▶ _What to produce_
Output exactly the lines from the one with "The width and height of the screenshot is (1080, 663)." to the close of the records below, first and last included.

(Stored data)
□ □ □ □ □

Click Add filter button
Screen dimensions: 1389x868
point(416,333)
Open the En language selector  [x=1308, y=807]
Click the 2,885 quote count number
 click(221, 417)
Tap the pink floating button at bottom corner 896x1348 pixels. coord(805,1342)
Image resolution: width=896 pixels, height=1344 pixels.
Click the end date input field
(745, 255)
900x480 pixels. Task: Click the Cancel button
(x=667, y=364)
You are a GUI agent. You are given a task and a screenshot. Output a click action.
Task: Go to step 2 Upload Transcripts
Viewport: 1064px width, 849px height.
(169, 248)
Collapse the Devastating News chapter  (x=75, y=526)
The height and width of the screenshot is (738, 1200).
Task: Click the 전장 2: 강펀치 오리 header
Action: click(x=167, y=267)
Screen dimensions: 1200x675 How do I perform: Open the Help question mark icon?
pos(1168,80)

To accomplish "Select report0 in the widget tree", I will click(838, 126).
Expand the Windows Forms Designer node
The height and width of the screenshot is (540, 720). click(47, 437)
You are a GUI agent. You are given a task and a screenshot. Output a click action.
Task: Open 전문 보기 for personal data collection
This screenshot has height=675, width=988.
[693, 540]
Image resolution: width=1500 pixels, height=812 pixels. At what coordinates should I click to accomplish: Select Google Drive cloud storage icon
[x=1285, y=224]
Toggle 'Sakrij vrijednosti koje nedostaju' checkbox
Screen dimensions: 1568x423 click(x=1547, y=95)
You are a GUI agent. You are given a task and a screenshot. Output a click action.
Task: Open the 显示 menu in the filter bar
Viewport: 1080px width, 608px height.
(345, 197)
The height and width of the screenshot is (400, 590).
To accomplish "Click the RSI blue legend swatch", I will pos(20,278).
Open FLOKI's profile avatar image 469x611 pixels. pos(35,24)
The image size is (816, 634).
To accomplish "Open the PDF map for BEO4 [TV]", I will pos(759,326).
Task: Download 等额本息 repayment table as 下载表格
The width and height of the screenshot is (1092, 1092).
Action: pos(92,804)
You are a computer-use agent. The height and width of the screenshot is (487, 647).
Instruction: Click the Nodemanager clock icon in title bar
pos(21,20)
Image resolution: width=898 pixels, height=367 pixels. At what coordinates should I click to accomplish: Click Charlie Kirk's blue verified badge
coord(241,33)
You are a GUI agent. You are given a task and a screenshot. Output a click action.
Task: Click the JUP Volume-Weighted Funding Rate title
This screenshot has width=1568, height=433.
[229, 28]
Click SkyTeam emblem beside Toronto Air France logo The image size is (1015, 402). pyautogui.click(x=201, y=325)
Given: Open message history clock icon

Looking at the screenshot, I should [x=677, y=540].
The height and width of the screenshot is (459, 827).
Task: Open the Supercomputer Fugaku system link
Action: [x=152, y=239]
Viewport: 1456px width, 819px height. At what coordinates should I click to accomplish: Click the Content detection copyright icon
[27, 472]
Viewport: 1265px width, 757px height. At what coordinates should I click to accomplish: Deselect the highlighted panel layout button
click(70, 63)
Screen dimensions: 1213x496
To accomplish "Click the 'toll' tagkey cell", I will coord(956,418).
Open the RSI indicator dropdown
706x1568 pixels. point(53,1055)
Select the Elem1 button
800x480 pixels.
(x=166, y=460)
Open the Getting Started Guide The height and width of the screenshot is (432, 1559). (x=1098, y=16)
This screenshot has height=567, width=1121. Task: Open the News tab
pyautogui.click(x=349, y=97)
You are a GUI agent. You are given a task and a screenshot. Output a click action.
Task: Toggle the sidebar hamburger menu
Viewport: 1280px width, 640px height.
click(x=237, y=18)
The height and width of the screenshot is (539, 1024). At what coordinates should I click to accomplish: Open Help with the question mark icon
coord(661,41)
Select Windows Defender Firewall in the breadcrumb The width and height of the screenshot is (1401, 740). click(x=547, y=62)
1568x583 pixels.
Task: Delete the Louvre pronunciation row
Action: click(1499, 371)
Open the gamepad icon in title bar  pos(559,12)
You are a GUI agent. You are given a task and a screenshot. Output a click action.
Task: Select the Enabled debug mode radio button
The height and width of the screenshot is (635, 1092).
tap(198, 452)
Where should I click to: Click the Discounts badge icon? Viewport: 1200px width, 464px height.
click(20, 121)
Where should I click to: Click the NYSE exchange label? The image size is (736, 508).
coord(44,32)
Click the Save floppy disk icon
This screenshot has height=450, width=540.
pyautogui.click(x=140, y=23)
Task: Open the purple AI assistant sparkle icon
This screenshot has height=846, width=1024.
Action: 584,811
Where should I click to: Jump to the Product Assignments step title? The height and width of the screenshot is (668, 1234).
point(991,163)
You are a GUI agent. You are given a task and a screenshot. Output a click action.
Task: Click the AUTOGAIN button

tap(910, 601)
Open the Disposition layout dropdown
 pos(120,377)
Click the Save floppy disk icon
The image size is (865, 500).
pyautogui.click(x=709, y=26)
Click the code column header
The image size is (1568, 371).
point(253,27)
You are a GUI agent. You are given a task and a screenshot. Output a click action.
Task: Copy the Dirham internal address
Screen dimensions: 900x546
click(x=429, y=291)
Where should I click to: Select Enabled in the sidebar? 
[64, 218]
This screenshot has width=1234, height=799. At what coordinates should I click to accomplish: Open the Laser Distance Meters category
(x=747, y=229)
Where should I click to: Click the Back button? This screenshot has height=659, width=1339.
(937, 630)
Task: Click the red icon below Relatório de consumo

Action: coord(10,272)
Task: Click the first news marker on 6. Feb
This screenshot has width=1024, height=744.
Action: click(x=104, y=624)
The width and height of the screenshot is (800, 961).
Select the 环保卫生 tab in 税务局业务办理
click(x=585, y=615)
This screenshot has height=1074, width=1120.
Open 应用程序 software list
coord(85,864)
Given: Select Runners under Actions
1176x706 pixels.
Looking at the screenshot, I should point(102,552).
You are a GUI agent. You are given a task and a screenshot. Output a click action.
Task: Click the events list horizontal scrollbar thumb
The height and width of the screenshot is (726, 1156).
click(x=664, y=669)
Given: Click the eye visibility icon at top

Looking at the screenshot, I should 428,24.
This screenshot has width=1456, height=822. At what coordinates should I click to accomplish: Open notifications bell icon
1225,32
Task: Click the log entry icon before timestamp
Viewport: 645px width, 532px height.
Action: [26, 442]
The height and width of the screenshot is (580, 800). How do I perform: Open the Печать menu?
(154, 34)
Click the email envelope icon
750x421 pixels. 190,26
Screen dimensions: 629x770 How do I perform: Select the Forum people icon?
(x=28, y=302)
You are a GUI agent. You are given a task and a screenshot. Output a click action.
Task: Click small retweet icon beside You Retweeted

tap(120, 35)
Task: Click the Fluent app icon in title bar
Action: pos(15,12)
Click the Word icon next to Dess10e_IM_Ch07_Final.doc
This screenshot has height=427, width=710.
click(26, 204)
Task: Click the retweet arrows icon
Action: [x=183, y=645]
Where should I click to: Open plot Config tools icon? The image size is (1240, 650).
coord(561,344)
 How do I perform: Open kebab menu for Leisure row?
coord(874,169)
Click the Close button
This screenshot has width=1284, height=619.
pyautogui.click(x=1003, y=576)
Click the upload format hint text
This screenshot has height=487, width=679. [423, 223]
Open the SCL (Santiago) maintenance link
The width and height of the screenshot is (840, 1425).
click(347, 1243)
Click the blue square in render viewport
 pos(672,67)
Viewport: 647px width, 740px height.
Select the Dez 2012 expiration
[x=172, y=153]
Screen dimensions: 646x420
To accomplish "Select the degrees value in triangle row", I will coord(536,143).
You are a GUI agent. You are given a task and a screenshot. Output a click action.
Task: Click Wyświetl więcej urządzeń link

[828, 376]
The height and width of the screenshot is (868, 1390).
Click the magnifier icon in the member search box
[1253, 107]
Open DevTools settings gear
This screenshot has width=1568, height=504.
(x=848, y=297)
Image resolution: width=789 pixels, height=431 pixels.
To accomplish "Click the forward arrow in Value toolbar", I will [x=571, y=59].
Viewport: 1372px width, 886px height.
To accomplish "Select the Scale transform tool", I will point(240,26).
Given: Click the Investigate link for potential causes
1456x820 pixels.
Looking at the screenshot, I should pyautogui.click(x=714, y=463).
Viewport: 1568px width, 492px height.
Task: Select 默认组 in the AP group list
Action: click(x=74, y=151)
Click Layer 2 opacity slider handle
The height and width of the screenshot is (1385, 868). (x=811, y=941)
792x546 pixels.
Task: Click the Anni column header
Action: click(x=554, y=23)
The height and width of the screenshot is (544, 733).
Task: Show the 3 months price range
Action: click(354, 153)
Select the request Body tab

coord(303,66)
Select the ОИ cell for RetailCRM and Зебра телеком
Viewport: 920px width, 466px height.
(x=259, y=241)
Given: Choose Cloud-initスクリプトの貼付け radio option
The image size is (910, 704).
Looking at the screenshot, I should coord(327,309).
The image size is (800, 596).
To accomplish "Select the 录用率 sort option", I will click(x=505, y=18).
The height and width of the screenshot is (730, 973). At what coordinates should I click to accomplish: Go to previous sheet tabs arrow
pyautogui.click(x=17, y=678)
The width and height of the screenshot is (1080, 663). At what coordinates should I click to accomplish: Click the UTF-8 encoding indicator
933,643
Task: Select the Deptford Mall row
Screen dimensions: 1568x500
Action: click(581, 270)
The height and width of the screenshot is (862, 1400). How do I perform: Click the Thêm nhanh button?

□ □ □ □ □

▶ _Written response_
The width and height of the screenshot is (1080, 663). At what coordinates should I click to accomplish: Click the UTF-8 encoding indicator
933,643
Task: Select the Deptford Mall row
Screen dimensions: 1568x500
Action: click(581, 270)
The height and width of the screenshot is (862, 1400). How do I perform: Click the Thêm nhanh button?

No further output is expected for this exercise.